A mixture of different metals cast to form a specific design and lettering. Many perpetual care cemeteries require bronze. A bronze monument will normally begin to patina (turn a greenish color) after about 10 years. There is nothing you can do to prevent this except by reapplying a clear coat to the bronze every 5 to 8 years.

Slant Marker

slant
Slants are normally ten inches thick on the bottom and sixteen inches tall on the back center of the stone. The lettering is placed on the face of the slant. Slants can be set with or without a base.

Upright Monuments

upright
Upright monuments normally consist of two pieces: the top part is referred to as the die while the bottom is called the base. We typically leave nine inches on the ends to add vases at any time you may desire.
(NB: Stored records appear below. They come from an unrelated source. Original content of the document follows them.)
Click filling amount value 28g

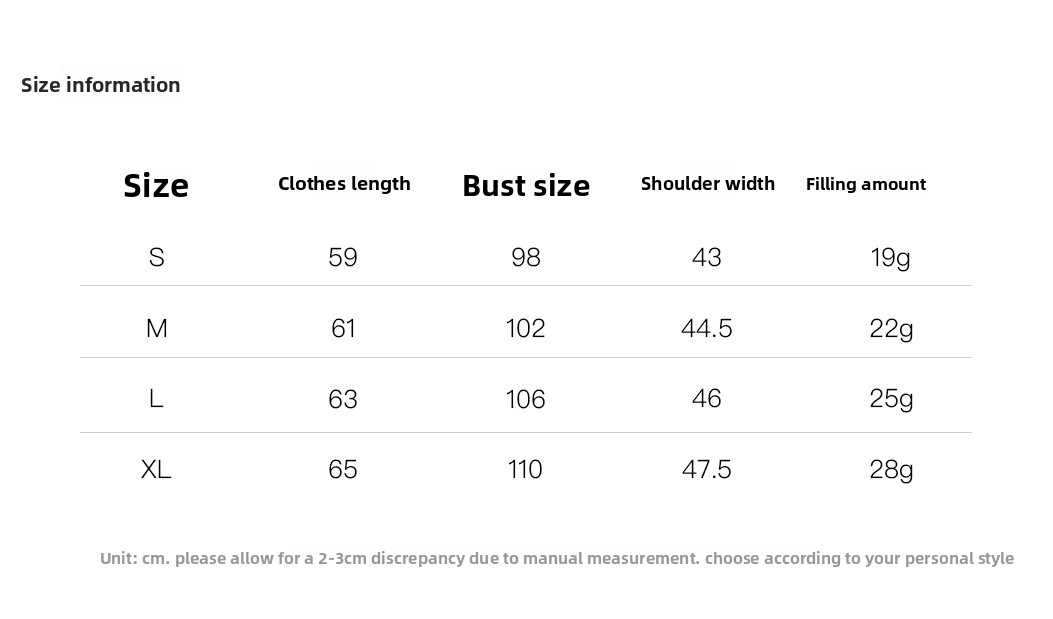click(891, 469)
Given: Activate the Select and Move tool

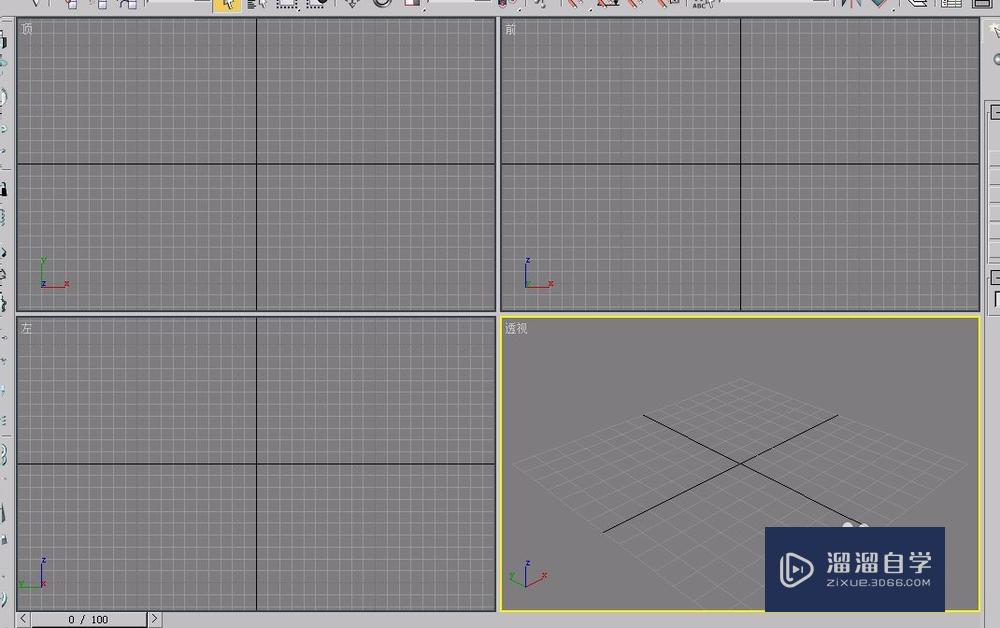Looking at the screenshot, I should pos(351,5).
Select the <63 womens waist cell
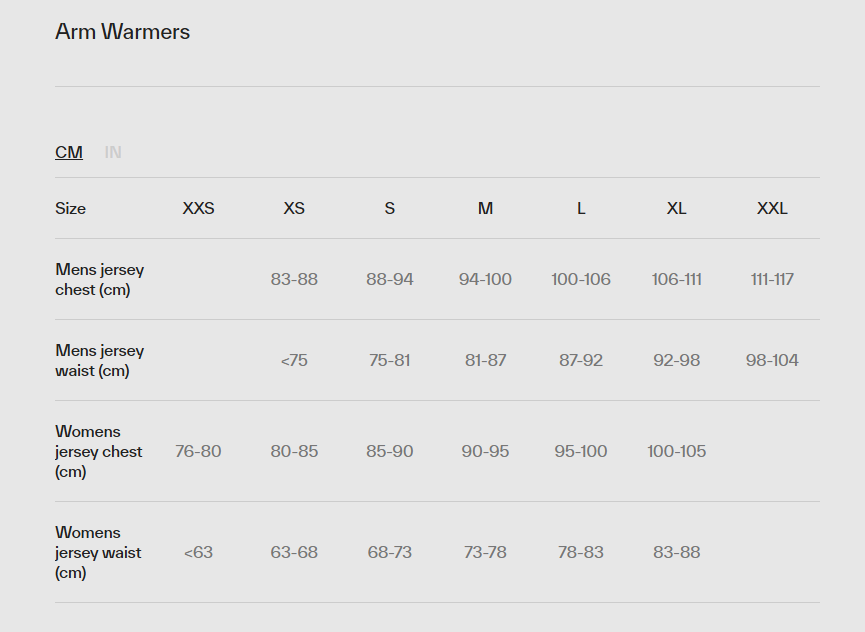 tap(198, 552)
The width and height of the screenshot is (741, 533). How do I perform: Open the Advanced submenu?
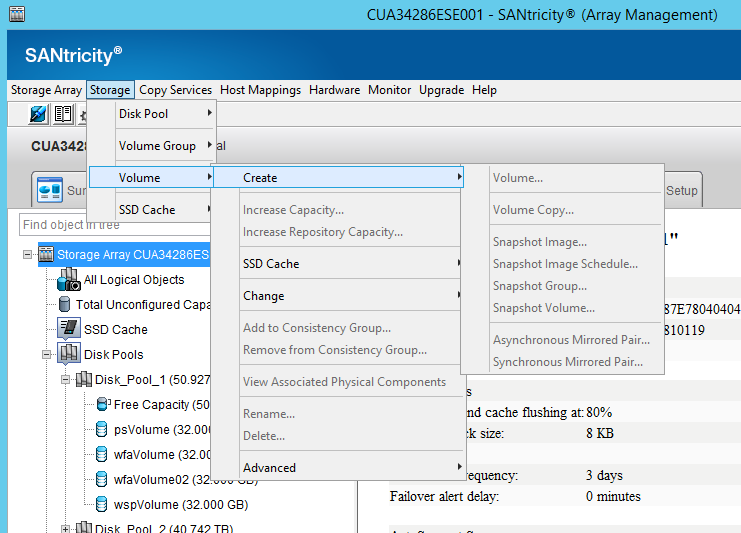click(x=270, y=468)
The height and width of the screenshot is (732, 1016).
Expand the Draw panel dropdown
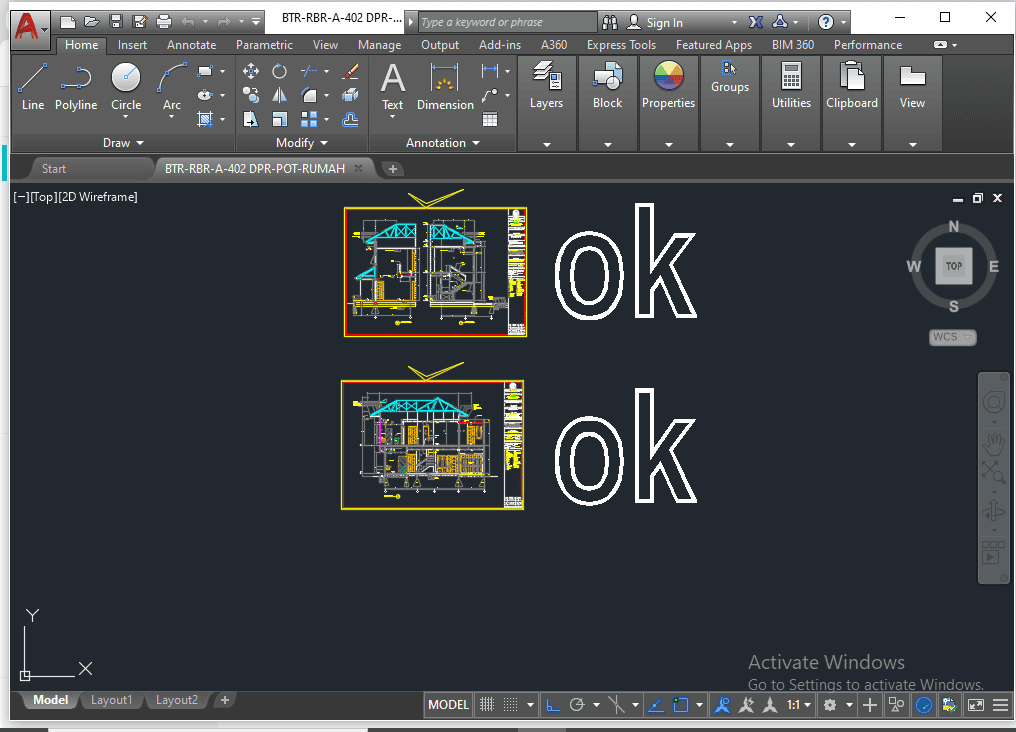pos(124,143)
Upright monuments come standard polished on the front and back, but there is an option to polish all sides. Upright monuments are the most common.

Wing Jobs

wing
This is the term that is used when two dies are placed on one long base. Wing jobs are exclusively double monuments.

Laser Etching

The process of etching a photo or scene on a granite monument using a laser etching machine. The best results are achieved on black granite, but we can also etch on Celtic Green and India Red. One of the keys to a good etching is the photo; it should be a clear picture that was taken close to the subject. You do not want to use a picture that was taken from across the room.

Sandblasting

This is the process of actually cutting the letters deep into the stone.

Hand Etching

An artist rendition of a photo or a scene on black granite.

Polish

This is when a diamond or carbon based pad is used to smooth and darken the stone. Polishing a stone helps to seal it and helps prevent fungus from growing on it.

Rock pitched

This term describes the rough edges that are usually seen on the edges of a base. Rough edges help conceal areas where a lawn mower might hit the side of the base.

Flashing

This is the process of taking the polish off of an area of the stone. This is usually done to help the lettering stand out better by creating more contrast.